Den Blick auf den Bildschirm gerichtet und wohl wissend, dass das Wasser bereits dabei war zurückzuschwappen, um die Touristen zu töten, war ich verwirrt über deren Arglosigkeit. Darüber, dass sie sich in Sicherheit wähnten, ohne zu ahnen, dass dies, von der Kamera beobachtet, die letzten Augenblicke ihres Lebens waren.
Mich überkommt das gleiche Gefühl, wenn ich daran denke, was mir als Nächstes passierte.
Ich wähnte mich immer noch in Sicherheit.
Und lag mit diesem Gefühl völlig daneben.

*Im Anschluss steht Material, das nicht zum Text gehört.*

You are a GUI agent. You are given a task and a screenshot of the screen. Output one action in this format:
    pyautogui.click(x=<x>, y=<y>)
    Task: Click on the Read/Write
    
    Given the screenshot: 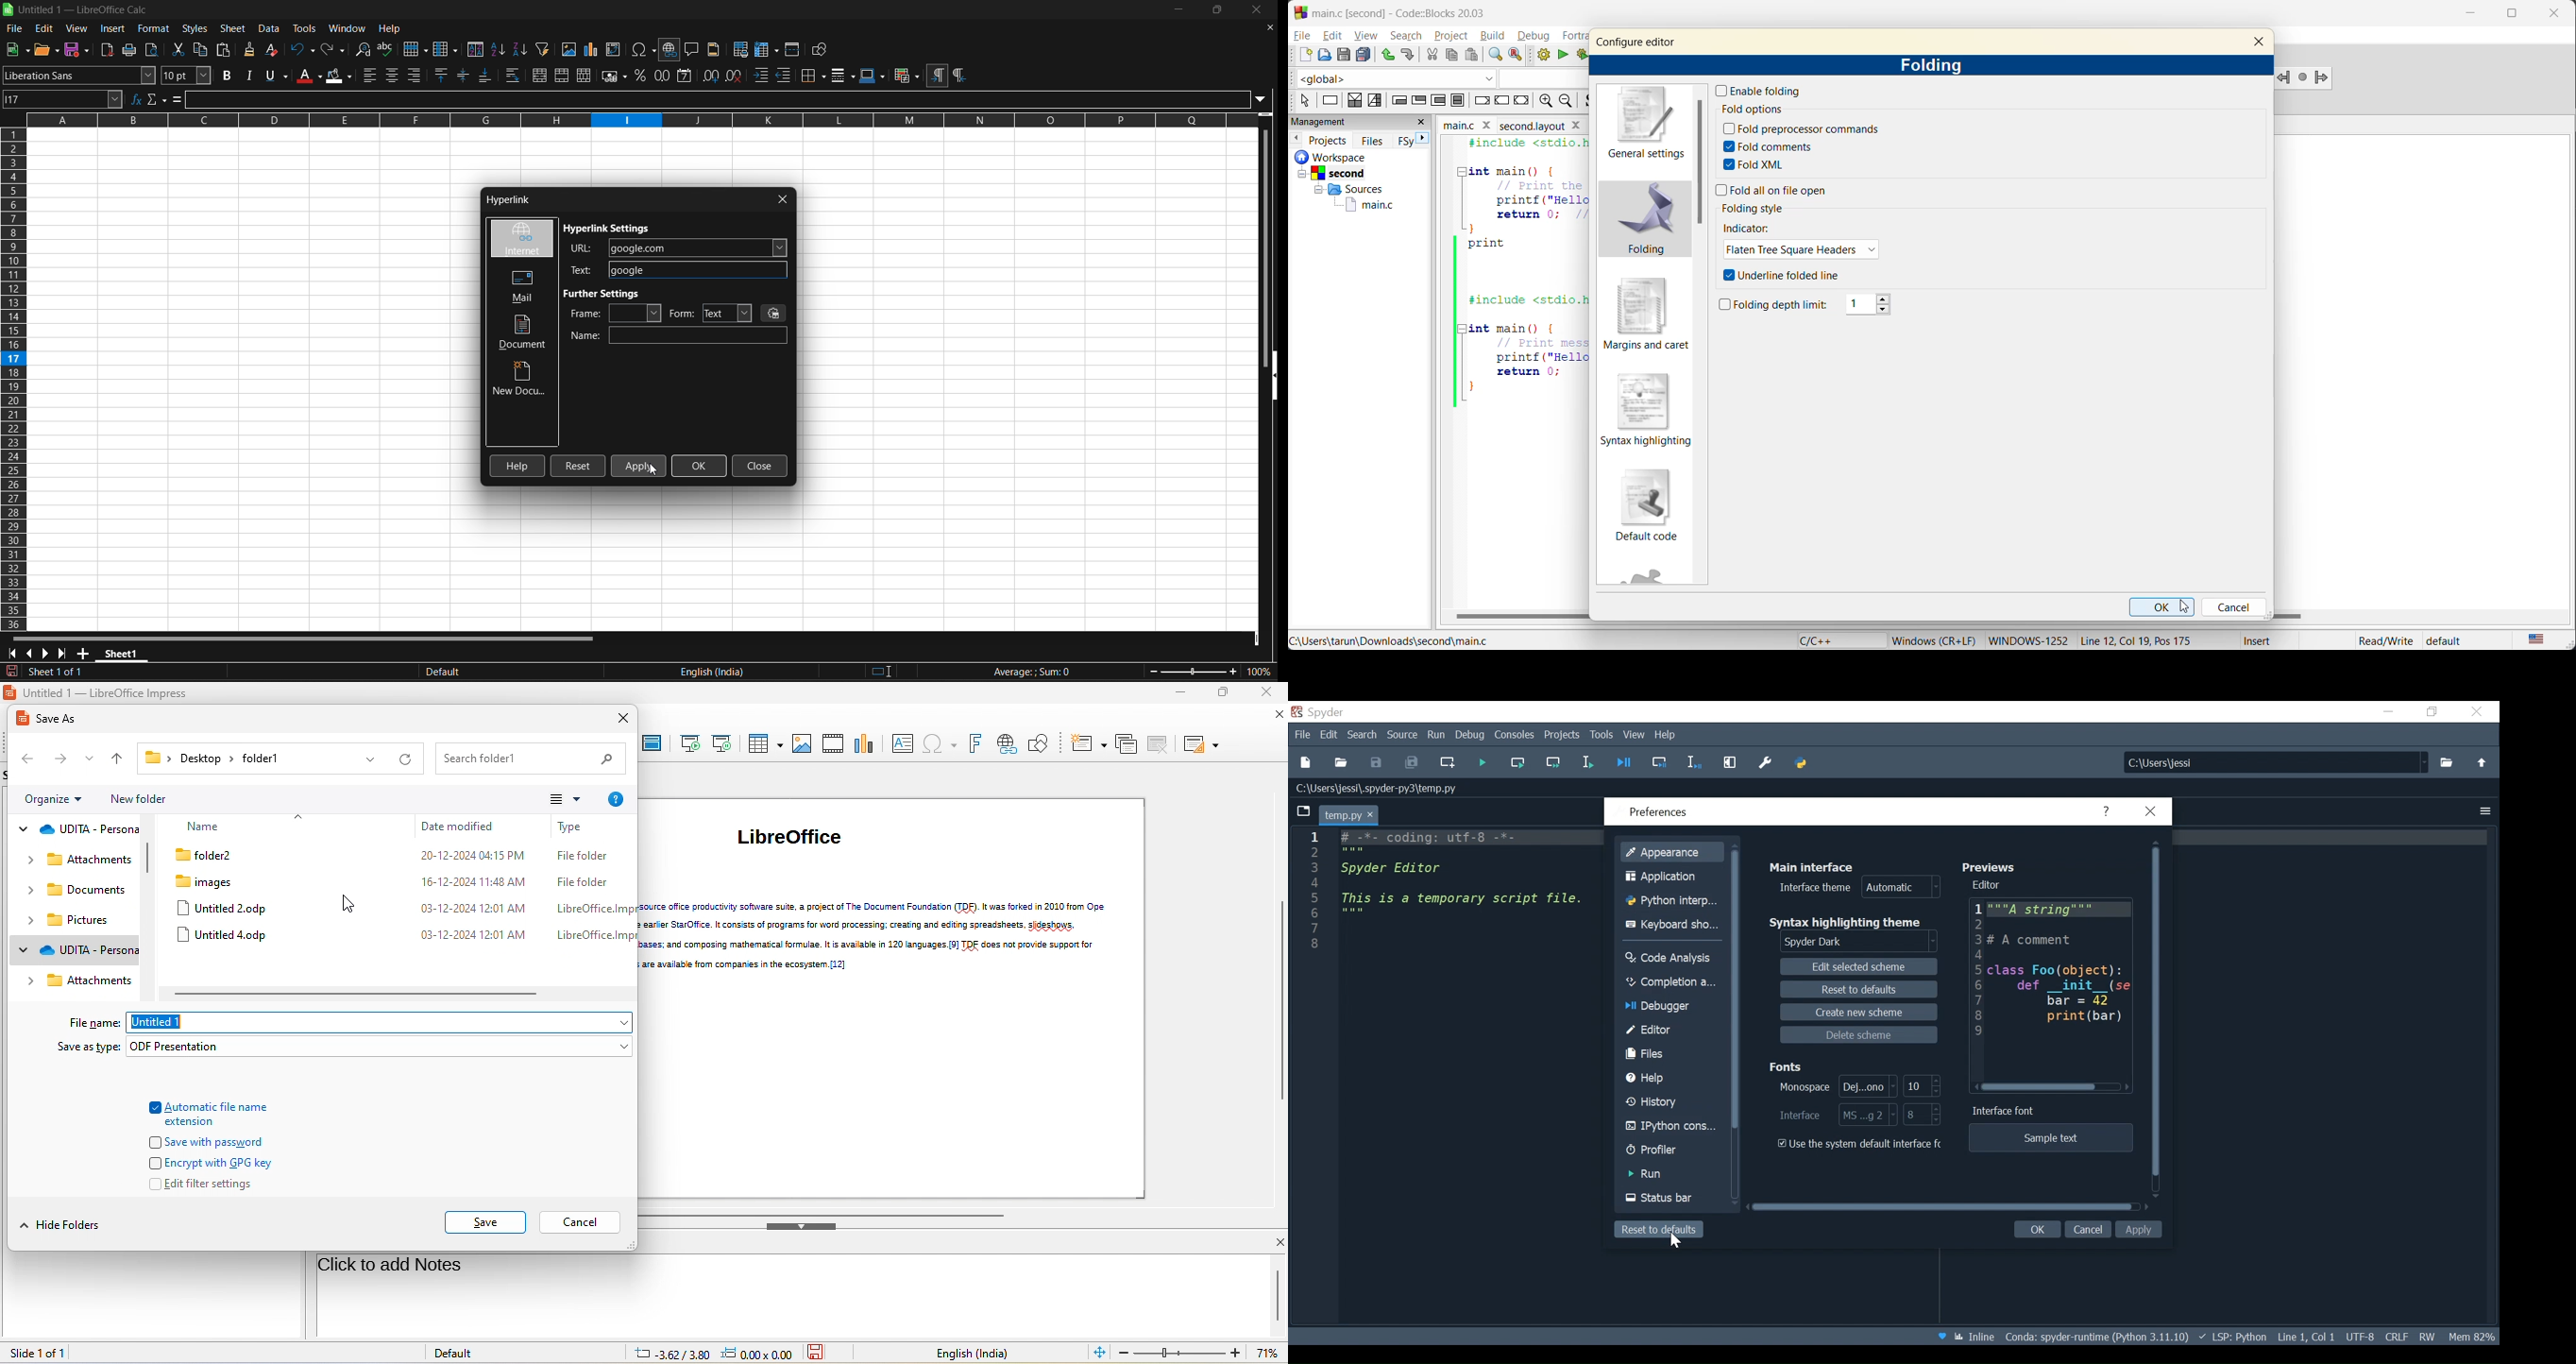 What is the action you would take?
    pyautogui.click(x=2385, y=640)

Einige Stunden später hatten die Wodka-Wackelpuddinge ihre Aufgabe mehr als erledigt. Um halb acht an diesem Abend lagen meine Freunde und ich wie die Ölsardinen auf dem Mallory Square, um zwischen anderen Betrunkenen den weltberühmten Sonnenuntergang zu feiern. Das goldene Licht wärmte unsere Schultern, während wir mit kaltem Bier herumspritzten, bis unsere Zehen an unseren Flipflops klebten. Mit Cathy und Maureen rechts und Alex und Mike, sein Footballer-Kumpel, links von mir, die Arme jeweils um die Schultern des Nachbarn gelegt, sangen wir » Could You Be Loved « mit genauso viel Leidenschaft in der Stimme wie Bob Marley höchstpersönlich.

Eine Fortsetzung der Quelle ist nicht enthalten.